• [阅读材料]:
· · · · · · ·
新华网 福州12月26日电(刘丰 陈醉)“嗒……!嗒……”磁共振的运转声在手术室回响,福建医科大学附属第一医院介入科主任医师林征宇带领他的微创介入团队正在进行肝癌射频消融术,以及放射性粒子植入术。
借助磁共振的准确定位,林征宇先后将射频针和粒子针精准的插入不同的肝癌病灶。整个过程干净利索。“帅呆了!”一级助手陈健情不自禁发出一声感慨。
每一台漂亮的手术对病人来说意味着生的希望,但对介入科医生而言,也意味着躲不掉的伤害。
“吃”射线,医生患癌几率高于常人
简单而言,介入科的手术就是在影像引导下用各种微创的手段杀伤或毁损病灶。手术台上的病人老莫肝癌复发,从广西慕名而来。为了防辐射,林征宇和他的团队不得不全程身穿沉重的铅衣进行操作,一场手术下来,手术服已被汗水浸透。
附一医院介入科90年代初开展介入工作,几位老员工“吃”了十多年射线。林征宇说,虽然现在的防护技术越来越好,但危险仍无孔不入。
“虽然不能绝对地说是职业导致,但附一介入科创始人就是死于恶性肿瘤,原发灶才0.9厘米、但肿瘤却全身转移。”林征宇说,由于职业原因,介入科的医生长年累月“吃”射线,患癌症的几率比正常人高很多。据说当年美国最早一批做X光的医生大都截肢了,因为皮肤癌;发现放射性镭元素的居里夫人也死于白血病。
去年,林征宇的团队分配来一个新同事,他的女朋友也是学医的,对介入科的性质门清,一开始也是坚决反对,但后来觉得这是另一半喜欢的事业,只能支持。
林征宇说,科室里有年轻人来找工作,他都会让他们回去问问家人。“基本上家里都是反对的,有很多人都是瞒着父母。”
也恐惧,害怕职业伤害延续到下一代
许多介入科的医生长时间穿着十几二十斤重的铅衣被压出了椎间盘突出;长期在射线的侵害下免疫力下降,嗜睡;一年14天的放射假最多能休个3天……从事放射工作二十多年,面对各种职业伤害,林征宇最忐忑的时候,就是他快要当爸爸的那段日子。
“虽然做了很多检查,但只有等孩子落地四肢健全,一颗心才落了地。”林征宇说,对介入科医生来说,最恐惧的就是职业伤害影响延续到下一代。
· · · · · · ·
• [任务要求]: 在这篇关于介入科医生的报道中,介入科医生一年有多少天放射假?

• [原始数据]:
· · · · · · ·
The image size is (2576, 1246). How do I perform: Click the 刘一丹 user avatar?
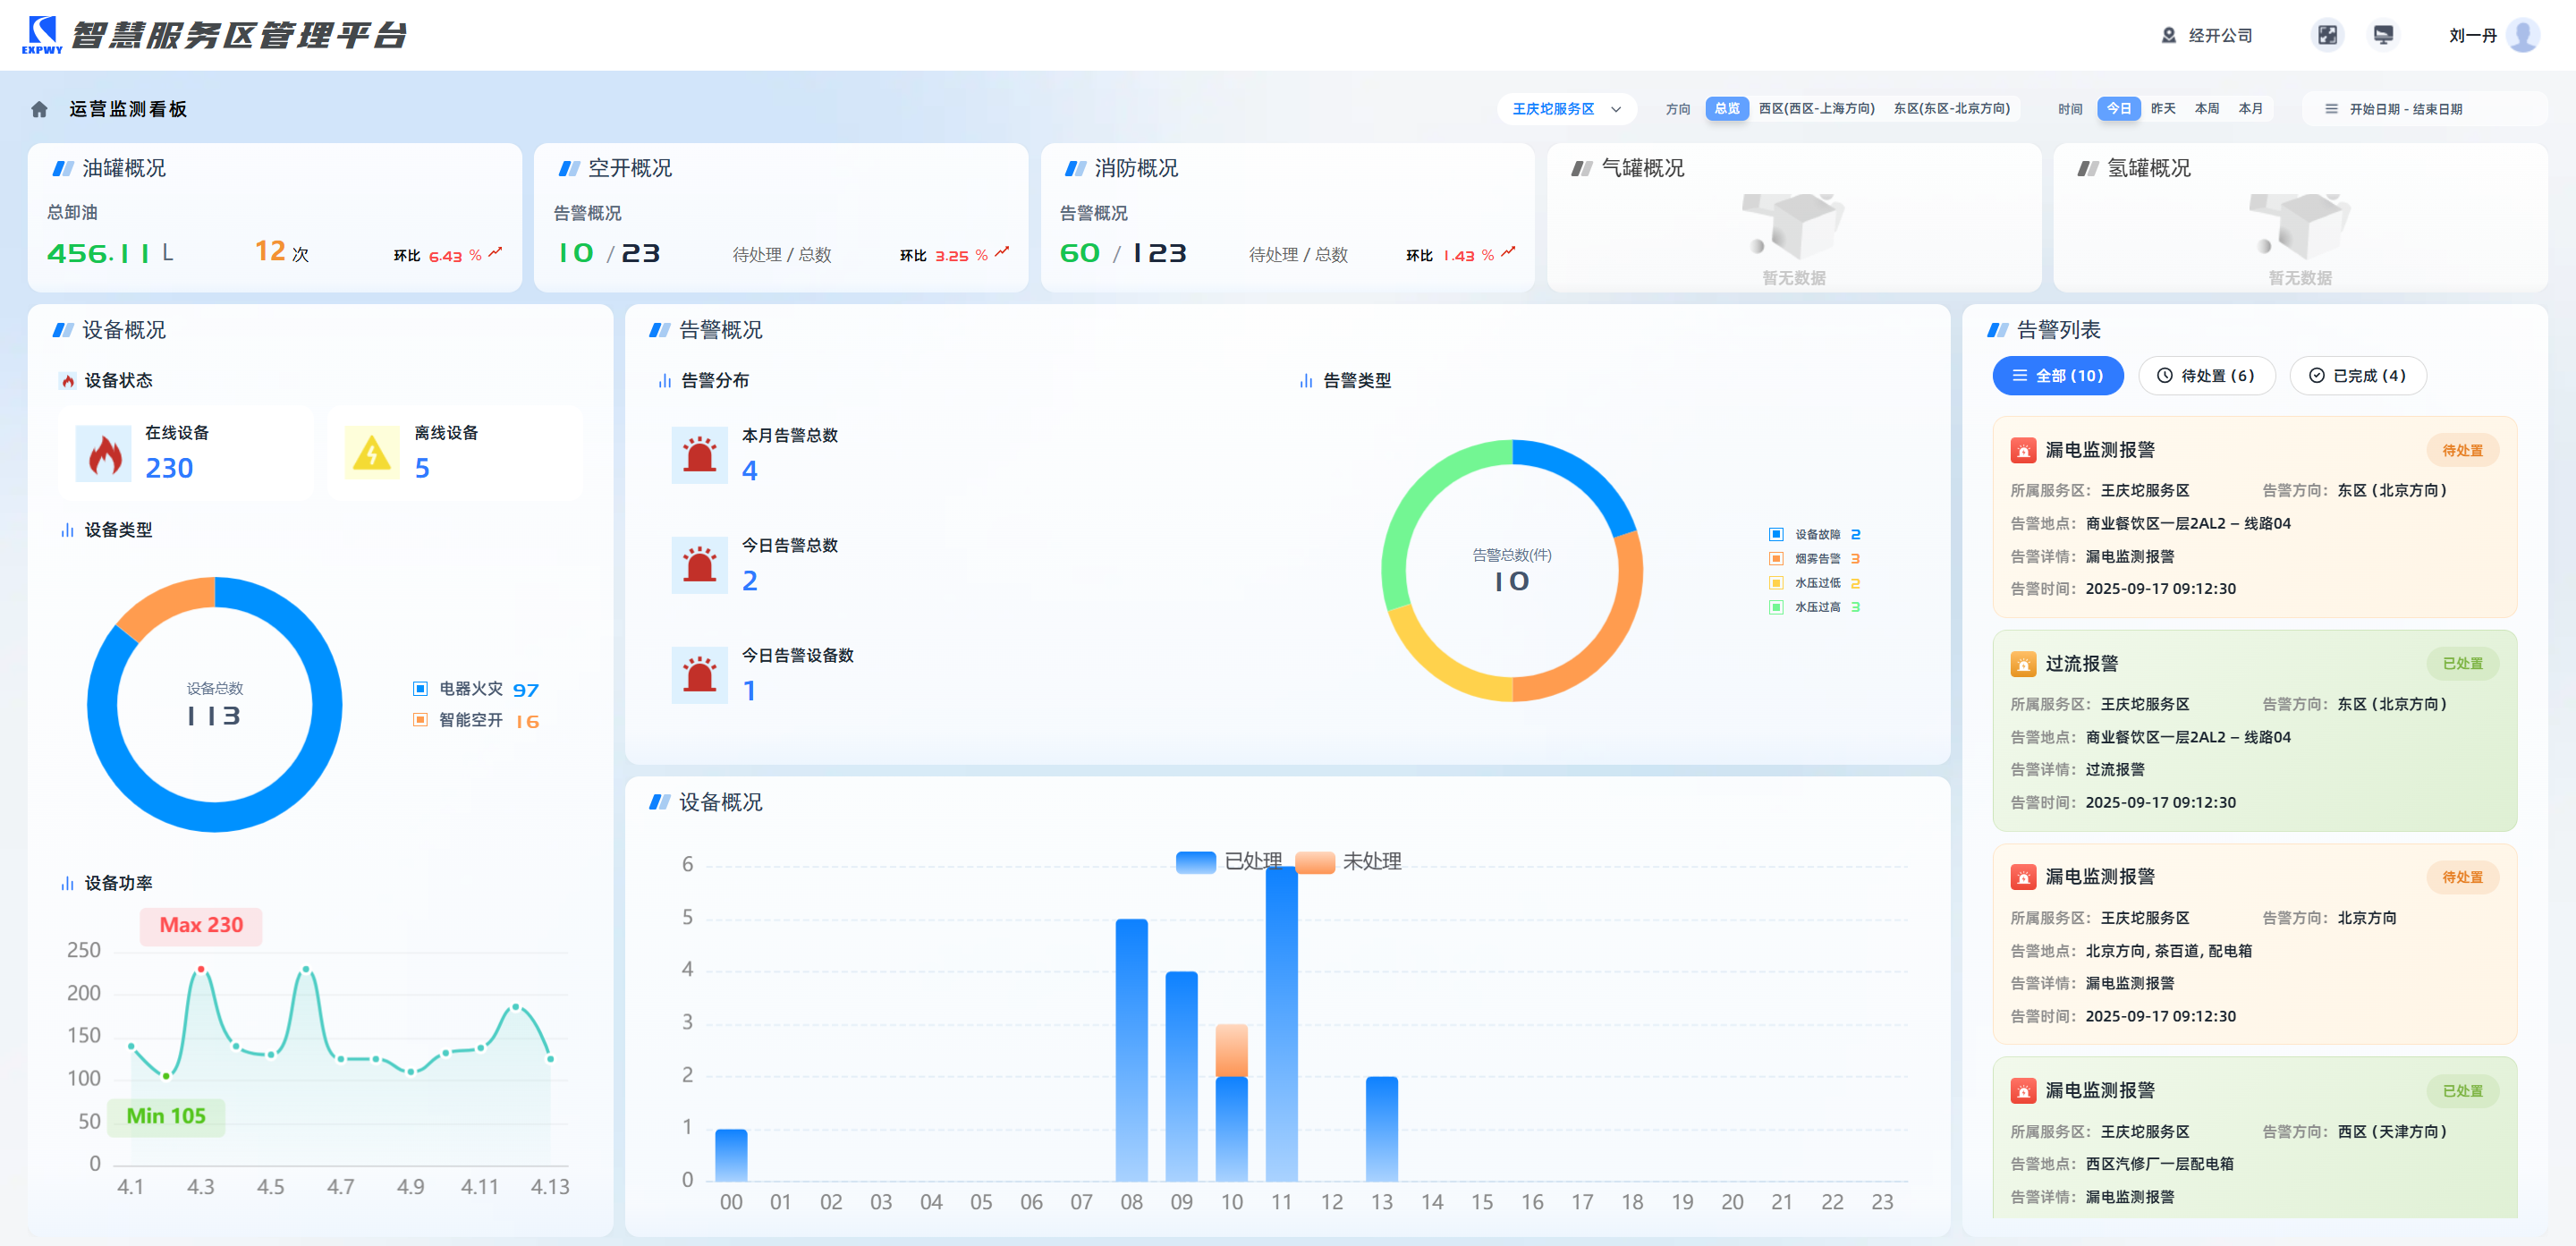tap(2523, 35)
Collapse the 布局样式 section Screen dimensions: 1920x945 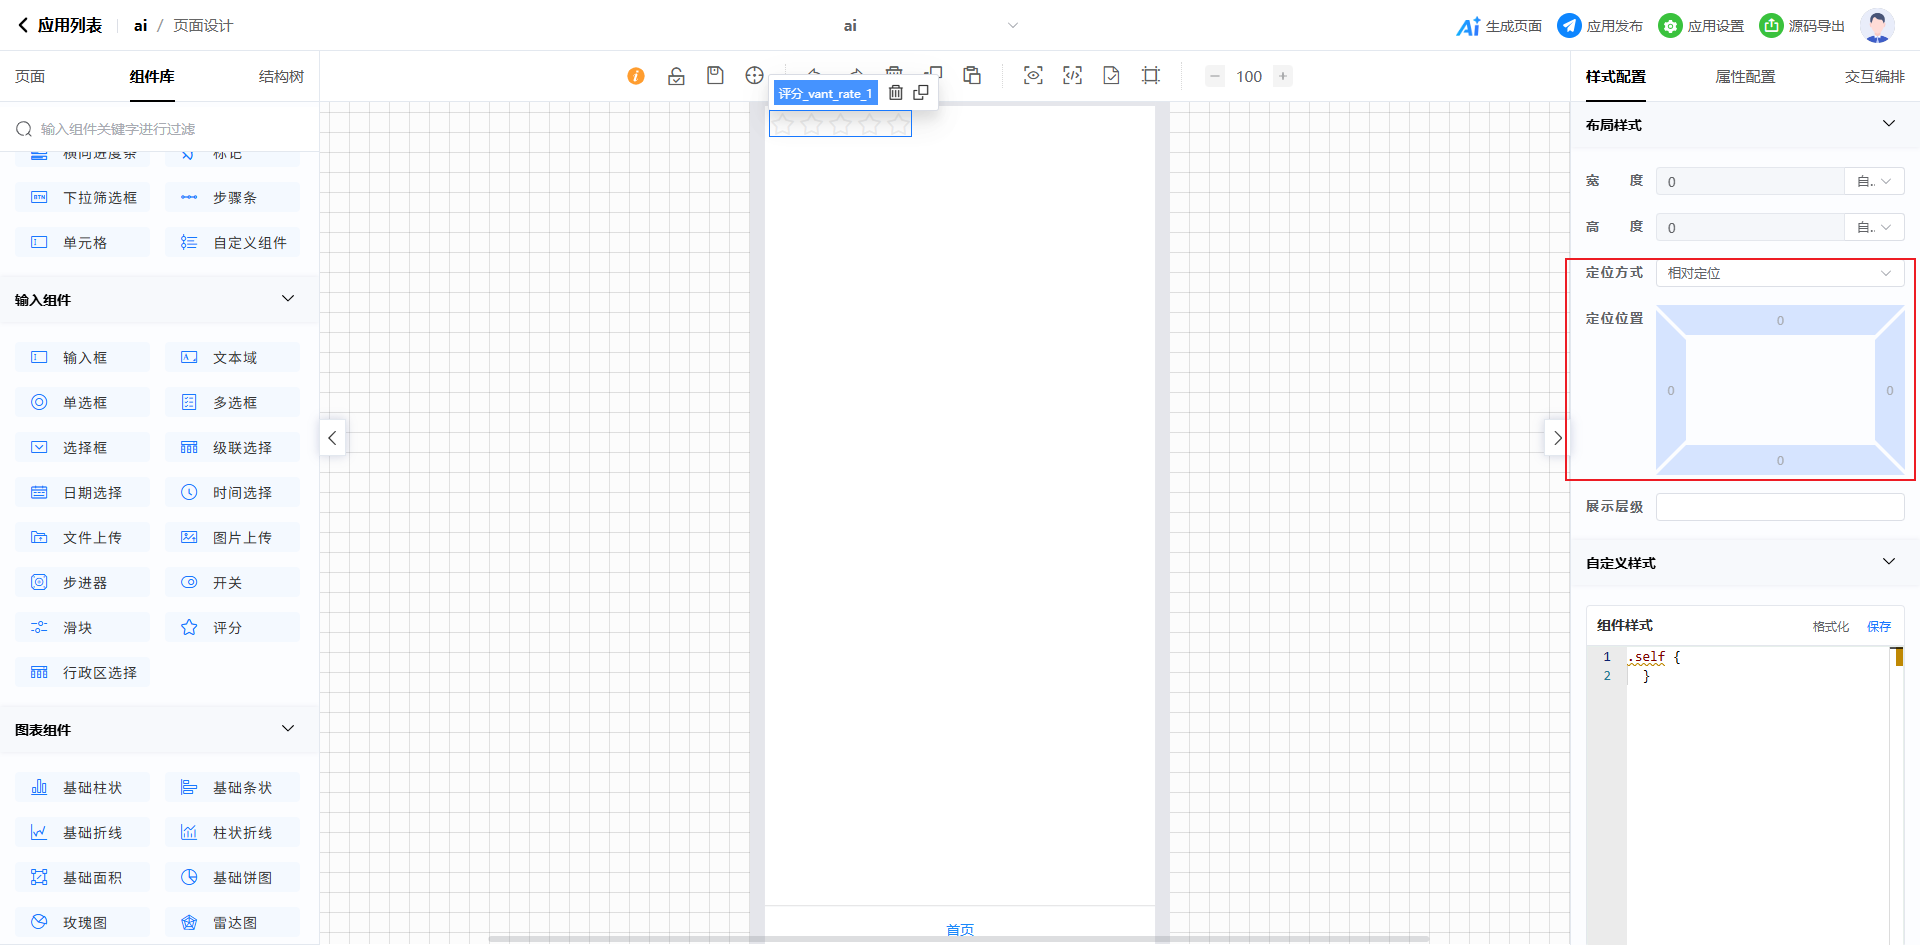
· · · · · · ·
• [参考答案]: 一年有14天放射假。